Piero Bianucci, La Stampa 2/4/2013, 2 aprile 2013
INDIA, SI’ AL FARMACO LOW COST CONTRO IL CANCRO
La battaglia che l’India e molti paesi in via di sviluppo stanno combattendo è economica, ma anche politica e filosofica. Economica, perché una cosa è pagare un cura contro i tumori 2600 dollari, altra cosa pagarla 175. Politica, perché una parte del mondo detiene un potere culturale che deriva dal secolare predominio sulla parte più povera del pianeta. Filosofica, perché lo scontro legale tra India e Novartis (e poco prima tra India e Roche) si colloca nel quadro più ampio del dibattito sulla libera circolazione della conoscenza e sulla crisi del concetto di copyright e di brevetto nel mondo globalizzato.
Per inquadrare il problema è utile ricordare alcuni dati. I farmaci in circolazione sono circa seimila ma le molecole veramente utili sono 400: nella maggior parte dei casi i farmaci sono varianti di varianti che usano lo stesso principio attivo. Spesso le case farmaceutiche rivitalizzano un vecchio prodotto con una nuova formulazione che, presentata come più efficace, rilancia brevetti altrimenti scaduti.
D’altra parte, scoprire nuove molecole efficaci diventa sempre più difficile. Nel lungo percorso che porta in commercio un nuovo farmaco, su cento molecole potenzialmente efficaci, 60 vengono scartate già nella prima fase di sperimentazione perché si rivelano dannose, instabili, poco efficienti. Delle 40 che superano l’esame, dieci cadono in fase pre-clinica. Ne restano 30 che affrontano la sperimentazione in Fase 1. Di queste 16 falliscono. In Fase 2 le 16 molecole sopravvissute si riducono a 9, che affrontano la Fase 3, cioè la corsa finale verso la registrazione e il bancone del farmacista. Una moria precoce così vistosa dà l’idea di quanto sia diventata impegnativa la ricerca di nuovi principi attivi: l’età dell’oro, quando scoprire nuovi farmaci era relativamente facile, è finita. Vale per gli antitumorali e ancora di più per gli antibiotici: da anni non si riesce a trovarne di nuovi, mentre quelli noti diventano sempre meno efficaci per il noto fenomeno della resistenza sviluppata dai batteri.
La difesa delle case farmaceutiche - multinazionali, con bilanci paragonabili a quello di uno stato - è ovvia: la ricerca costa molto, se non ci sono guadagni certi per un congruo numero di anni sui farmaci di successo, è impossibile finanziare studi per trovarne di nuovi. Va in crisi l’industria, ma ci rimette anche la salute di tutti, ricchi e poveri.

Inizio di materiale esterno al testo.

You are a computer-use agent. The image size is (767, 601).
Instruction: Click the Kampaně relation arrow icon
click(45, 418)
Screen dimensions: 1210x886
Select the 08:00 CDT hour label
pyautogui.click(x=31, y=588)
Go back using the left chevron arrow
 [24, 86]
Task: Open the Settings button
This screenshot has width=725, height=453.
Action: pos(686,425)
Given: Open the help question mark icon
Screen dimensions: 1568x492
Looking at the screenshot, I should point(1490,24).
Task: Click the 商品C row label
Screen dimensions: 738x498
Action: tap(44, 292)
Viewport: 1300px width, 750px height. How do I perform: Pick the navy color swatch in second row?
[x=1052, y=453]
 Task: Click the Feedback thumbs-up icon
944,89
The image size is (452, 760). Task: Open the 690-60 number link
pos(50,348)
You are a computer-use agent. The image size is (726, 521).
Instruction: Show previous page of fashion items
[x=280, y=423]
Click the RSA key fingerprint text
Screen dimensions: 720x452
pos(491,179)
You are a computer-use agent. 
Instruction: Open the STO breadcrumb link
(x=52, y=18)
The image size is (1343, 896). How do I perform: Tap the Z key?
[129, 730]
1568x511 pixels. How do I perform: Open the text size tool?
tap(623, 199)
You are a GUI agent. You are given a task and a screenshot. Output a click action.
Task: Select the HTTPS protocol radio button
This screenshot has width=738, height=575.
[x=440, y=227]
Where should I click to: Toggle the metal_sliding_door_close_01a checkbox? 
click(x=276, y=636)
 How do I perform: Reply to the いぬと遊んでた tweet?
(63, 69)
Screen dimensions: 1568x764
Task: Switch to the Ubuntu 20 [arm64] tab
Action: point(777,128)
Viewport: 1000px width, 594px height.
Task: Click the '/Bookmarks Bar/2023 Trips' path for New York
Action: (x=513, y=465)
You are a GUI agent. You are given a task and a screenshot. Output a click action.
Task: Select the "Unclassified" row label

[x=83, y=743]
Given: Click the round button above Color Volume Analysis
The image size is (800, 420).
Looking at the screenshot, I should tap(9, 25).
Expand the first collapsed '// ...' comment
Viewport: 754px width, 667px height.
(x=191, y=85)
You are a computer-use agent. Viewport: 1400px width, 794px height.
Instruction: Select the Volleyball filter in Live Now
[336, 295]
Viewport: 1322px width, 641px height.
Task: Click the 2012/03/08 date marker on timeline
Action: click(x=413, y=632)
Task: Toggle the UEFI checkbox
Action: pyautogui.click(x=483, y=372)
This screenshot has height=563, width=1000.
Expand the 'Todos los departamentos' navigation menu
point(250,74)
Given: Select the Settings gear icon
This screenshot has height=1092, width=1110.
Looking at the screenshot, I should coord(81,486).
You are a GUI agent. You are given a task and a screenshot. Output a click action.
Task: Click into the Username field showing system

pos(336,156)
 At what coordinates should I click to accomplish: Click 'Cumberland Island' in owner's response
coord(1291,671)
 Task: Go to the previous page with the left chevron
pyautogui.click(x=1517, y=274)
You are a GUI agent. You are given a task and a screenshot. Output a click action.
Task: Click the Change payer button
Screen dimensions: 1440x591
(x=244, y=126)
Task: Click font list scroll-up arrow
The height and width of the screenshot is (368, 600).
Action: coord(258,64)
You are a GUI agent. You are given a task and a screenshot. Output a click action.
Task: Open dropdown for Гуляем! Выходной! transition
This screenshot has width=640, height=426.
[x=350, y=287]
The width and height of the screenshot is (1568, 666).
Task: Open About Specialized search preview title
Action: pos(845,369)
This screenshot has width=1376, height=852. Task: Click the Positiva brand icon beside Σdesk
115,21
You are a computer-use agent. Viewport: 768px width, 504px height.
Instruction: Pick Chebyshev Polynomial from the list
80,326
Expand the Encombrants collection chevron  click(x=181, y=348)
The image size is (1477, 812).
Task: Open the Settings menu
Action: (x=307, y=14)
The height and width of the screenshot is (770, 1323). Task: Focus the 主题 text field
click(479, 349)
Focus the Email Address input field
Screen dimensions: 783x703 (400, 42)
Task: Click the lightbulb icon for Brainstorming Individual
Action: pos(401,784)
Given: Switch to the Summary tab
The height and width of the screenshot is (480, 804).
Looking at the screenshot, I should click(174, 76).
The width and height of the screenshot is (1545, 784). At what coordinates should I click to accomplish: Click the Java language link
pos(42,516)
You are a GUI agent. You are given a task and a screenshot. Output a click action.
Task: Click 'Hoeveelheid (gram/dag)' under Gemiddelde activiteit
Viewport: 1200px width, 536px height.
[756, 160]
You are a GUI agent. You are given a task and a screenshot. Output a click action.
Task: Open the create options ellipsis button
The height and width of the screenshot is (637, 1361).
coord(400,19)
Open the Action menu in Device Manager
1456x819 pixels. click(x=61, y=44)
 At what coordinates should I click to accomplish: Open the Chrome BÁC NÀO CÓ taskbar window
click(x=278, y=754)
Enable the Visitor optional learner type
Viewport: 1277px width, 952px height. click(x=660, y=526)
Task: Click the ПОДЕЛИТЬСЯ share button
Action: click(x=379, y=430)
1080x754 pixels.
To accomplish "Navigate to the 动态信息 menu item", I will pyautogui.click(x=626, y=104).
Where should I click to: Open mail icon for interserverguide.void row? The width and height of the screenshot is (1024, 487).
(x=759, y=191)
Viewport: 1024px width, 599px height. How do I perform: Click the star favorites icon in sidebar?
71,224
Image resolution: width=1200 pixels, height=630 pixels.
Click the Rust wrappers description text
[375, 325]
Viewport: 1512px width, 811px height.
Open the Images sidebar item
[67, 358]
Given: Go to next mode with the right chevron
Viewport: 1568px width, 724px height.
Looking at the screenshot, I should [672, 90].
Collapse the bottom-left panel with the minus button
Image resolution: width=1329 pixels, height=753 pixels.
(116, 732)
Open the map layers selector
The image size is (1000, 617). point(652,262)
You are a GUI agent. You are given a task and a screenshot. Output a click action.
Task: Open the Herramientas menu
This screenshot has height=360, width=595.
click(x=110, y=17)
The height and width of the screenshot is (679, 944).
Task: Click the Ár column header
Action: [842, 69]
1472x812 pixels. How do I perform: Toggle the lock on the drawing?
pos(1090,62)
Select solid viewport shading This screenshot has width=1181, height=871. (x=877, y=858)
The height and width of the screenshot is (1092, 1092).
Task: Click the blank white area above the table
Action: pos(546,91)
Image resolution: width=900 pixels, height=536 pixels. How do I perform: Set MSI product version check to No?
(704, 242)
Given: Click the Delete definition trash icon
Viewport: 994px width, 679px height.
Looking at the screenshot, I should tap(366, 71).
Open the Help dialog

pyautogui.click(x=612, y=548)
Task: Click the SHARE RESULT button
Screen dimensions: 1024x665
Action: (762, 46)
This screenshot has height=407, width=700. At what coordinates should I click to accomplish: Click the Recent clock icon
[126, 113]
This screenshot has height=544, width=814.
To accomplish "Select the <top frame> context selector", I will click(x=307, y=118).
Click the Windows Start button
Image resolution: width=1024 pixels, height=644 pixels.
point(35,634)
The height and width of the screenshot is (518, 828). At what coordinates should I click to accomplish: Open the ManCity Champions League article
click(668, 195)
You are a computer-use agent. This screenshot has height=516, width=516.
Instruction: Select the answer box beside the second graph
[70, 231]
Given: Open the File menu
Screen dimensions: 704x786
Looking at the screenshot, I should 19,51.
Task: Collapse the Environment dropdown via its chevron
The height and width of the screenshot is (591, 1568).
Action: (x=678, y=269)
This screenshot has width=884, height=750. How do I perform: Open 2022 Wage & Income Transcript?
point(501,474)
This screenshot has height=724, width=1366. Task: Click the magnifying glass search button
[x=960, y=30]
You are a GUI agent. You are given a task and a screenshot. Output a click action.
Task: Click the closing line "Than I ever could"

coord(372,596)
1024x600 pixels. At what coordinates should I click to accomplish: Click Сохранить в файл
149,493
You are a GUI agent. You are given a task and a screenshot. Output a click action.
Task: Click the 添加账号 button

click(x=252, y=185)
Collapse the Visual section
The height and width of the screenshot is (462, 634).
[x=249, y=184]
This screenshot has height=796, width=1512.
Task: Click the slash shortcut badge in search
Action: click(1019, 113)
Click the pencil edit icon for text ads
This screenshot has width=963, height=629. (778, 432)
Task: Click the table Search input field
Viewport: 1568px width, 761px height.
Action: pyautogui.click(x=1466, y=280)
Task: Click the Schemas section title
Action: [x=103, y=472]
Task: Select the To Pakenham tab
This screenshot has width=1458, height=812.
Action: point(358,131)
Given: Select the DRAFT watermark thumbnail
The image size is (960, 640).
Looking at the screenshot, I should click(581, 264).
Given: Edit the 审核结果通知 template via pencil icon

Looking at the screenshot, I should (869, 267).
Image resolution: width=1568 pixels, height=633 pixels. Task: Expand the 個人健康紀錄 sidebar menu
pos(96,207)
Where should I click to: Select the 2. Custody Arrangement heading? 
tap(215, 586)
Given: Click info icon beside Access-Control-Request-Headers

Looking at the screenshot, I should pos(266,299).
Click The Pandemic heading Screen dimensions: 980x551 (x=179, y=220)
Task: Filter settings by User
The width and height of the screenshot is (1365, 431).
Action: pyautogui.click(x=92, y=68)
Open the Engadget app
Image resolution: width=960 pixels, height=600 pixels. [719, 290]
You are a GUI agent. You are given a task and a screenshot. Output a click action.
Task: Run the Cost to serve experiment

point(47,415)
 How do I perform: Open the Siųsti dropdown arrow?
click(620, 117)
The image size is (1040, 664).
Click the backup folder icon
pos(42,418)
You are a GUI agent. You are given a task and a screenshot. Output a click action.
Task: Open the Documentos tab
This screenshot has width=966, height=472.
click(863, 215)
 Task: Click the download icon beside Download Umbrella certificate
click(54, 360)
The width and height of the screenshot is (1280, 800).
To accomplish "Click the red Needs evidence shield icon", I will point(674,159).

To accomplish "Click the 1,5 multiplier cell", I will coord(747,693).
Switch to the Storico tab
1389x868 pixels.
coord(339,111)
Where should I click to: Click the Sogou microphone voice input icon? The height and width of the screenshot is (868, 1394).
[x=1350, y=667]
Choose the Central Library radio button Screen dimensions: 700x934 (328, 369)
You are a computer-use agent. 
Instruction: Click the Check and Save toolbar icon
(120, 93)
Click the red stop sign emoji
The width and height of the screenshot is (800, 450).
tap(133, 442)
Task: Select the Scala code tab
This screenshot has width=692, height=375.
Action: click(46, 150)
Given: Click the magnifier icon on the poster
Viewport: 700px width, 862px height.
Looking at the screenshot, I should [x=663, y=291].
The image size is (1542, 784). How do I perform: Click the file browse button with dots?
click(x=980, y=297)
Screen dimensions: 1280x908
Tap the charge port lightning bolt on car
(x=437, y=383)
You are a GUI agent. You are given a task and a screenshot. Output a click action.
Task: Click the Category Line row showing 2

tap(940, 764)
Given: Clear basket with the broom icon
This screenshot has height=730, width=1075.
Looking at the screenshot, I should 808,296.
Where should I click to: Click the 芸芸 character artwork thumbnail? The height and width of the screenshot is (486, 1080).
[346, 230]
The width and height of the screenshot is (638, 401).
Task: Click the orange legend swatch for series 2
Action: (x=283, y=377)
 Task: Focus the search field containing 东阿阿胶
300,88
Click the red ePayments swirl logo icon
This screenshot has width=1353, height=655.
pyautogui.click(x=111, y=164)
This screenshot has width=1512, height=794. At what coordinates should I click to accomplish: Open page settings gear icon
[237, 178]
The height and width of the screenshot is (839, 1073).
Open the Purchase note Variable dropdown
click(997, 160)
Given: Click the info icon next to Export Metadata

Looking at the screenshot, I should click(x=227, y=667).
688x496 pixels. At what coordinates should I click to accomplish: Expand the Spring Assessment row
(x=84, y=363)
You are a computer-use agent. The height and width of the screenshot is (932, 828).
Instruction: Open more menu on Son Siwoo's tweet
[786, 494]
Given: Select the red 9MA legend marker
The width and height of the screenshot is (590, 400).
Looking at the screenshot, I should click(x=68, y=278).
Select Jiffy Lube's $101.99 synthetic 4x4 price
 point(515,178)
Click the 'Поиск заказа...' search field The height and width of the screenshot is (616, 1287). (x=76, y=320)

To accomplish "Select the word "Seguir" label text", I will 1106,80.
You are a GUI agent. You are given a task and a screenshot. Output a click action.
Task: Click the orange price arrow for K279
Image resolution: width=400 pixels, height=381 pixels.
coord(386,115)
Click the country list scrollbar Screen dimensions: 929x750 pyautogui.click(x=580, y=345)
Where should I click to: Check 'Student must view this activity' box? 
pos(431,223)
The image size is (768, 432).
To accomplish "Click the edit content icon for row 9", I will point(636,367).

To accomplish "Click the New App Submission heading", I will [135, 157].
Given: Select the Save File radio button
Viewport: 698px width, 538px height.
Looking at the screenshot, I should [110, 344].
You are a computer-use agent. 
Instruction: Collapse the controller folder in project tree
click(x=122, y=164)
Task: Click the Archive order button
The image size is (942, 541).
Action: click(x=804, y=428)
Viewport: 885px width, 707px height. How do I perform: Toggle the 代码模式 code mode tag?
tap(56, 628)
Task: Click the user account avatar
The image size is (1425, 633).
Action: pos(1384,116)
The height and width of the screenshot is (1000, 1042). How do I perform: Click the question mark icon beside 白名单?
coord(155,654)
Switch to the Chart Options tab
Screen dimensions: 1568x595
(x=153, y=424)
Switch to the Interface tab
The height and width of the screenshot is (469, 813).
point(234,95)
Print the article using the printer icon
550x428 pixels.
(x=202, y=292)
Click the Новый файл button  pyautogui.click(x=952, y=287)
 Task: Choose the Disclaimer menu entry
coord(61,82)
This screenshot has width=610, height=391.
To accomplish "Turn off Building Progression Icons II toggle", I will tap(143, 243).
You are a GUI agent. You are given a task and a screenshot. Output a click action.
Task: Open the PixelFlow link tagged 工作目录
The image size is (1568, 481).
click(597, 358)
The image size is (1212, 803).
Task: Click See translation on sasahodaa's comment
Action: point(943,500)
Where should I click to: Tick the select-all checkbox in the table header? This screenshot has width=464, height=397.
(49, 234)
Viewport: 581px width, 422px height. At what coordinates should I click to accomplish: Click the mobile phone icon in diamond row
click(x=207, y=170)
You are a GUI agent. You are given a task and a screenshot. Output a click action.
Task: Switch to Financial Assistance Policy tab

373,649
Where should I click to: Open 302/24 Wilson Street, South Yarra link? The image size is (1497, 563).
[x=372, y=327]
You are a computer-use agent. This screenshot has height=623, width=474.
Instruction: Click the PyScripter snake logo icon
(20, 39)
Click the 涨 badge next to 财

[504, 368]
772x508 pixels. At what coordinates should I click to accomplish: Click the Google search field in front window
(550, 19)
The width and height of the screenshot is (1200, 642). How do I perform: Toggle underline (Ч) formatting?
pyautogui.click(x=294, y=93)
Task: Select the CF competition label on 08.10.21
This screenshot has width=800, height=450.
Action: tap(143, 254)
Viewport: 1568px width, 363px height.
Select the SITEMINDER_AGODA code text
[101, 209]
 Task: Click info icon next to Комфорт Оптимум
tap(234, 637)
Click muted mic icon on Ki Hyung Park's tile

In ogni caso, poiché c’è di mezzo la vita di intere popolazioni, non è etico che il brevetto di un farmaco sia illimitato. Quando la casa produttrice è stata ragionevolmente remunerata, è bene che altre aziende possano produrlo a prezzo inferiore. Di qui la limitazione del periodo di validità brevettuale (vent’anni) e l’introduzione dei farmaci generici.
In Italia l’era dei generici è iniziata nel 1996. La parola «generico», peraltro, è infelice: suggerisce l’idea di approssimativo e quindi di inferiore al prodotto di marca. Per correggere il tiro ora si parla di «farmaci equivalenti». Anche l’aspetto è importante: il farmaco equivalente spesso non ha una confezione attrattiva come il farmaco firmato. Inoltre a lungo una parte dei medici, il cui aggiornamento è pagato al 95% dalle case farmaceutiche, ha continuato a prescrivere il marchio anziché la molecola (informando dei suoi equivalenti), come si richiede dall’agosto 2012. Conseguenza: in Italia gli equivalenti hanno circolazione limitata mentre in Danimarca sono il 60 per cento del mercato, in Gran Bretagna il 52, in Germania oltre il 50 per cento.
Nei paesi in via di sviluppo la questione è più drammatica, la disponibilità di farmaci a basso costo è un fatto cruciale. Malattie come il cancro, l’ipertensione, il diabete hanno mercati da centinaia di miliardi. L’Aids fa strage in Africa perché il costo della cura è insostenibile in quella economia. La malaria uccide un milione di persone l’anno che potrebbero essere salvate se le spietate leggi del profitto fossero superate. Un discorso a sé meriterebbero le «malattie orfane», cioè quelle sulle quali le case farmaceutiche non fanno ricerca perché sono rare, e pochi i potenziali clienti.
Come uscire dal circolo vizioso profitto-ricerca? Forse finanziando di più la ricerca pubblica di base, in modo che le case farmaceutiche possano concentrare gli investimenti a colpo più sicuro.